The exercise
Return, word for word, the stretch of the records from the line containing "I will coord(1003,24)." through the line containing "Looking at the screenshot, I should pos(360,275).".
* Start Supplied records *
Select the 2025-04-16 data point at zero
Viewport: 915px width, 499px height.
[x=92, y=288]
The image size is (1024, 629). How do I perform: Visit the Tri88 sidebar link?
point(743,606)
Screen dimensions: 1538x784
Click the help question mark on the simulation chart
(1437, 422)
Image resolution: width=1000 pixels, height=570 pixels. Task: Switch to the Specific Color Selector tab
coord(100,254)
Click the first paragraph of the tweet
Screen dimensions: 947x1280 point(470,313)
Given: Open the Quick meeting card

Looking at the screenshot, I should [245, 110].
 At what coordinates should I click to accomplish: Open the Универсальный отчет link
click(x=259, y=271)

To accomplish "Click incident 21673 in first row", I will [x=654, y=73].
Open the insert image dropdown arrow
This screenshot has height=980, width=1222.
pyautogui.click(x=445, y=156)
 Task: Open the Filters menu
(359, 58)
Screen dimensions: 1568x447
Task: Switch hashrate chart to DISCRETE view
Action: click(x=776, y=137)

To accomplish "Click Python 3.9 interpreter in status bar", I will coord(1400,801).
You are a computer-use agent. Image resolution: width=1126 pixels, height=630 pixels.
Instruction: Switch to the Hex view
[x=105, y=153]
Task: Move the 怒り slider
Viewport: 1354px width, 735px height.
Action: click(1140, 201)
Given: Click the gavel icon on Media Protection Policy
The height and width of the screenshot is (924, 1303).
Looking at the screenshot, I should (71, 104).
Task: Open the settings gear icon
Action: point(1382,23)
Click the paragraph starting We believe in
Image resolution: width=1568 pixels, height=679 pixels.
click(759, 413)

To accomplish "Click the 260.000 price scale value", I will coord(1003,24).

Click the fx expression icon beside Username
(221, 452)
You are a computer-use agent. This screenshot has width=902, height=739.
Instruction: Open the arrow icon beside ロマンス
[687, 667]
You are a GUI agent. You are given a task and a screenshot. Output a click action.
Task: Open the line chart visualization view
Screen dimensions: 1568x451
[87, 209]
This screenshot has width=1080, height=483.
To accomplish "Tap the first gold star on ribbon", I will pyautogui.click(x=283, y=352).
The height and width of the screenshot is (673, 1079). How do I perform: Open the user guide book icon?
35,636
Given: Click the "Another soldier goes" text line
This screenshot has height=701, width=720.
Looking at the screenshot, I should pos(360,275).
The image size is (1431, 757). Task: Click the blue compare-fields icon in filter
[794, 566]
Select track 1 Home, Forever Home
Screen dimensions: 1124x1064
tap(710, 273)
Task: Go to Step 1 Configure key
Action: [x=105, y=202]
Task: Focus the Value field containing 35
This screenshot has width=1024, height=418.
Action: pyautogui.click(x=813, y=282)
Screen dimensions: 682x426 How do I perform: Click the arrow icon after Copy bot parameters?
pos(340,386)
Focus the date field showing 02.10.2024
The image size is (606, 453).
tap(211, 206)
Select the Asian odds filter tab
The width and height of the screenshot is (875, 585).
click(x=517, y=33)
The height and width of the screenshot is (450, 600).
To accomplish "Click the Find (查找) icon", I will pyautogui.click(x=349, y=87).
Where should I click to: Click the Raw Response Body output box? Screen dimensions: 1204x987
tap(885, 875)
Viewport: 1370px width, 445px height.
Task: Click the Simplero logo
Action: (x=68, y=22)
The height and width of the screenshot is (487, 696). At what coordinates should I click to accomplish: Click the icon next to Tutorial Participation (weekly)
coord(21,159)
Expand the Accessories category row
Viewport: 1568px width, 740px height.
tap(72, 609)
* End Supplied records *
Finished exercise
To accomplish "Click the 260.000 price scale value", I will coord(1003,24).

Click the fx expression icon beside Username
(221, 452)
You are a computer-use agent. This screenshot has width=902, height=739.
Instruction: Open the arrow icon beside ロマンス
[687, 667]
You are a GUI agent. You are given a task and a screenshot. Output a click action.
Task: Open the line chart visualization view
Screen dimensions: 1568x451
[87, 209]
This screenshot has width=1080, height=483.
To accomplish "Tap the first gold star on ribbon", I will pyautogui.click(x=283, y=352).
The height and width of the screenshot is (673, 1079). How do I perform: Open the user guide book icon?
35,636
Given: Click the "Another soldier goes" text line
This screenshot has height=701, width=720.
Looking at the screenshot, I should pos(360,275).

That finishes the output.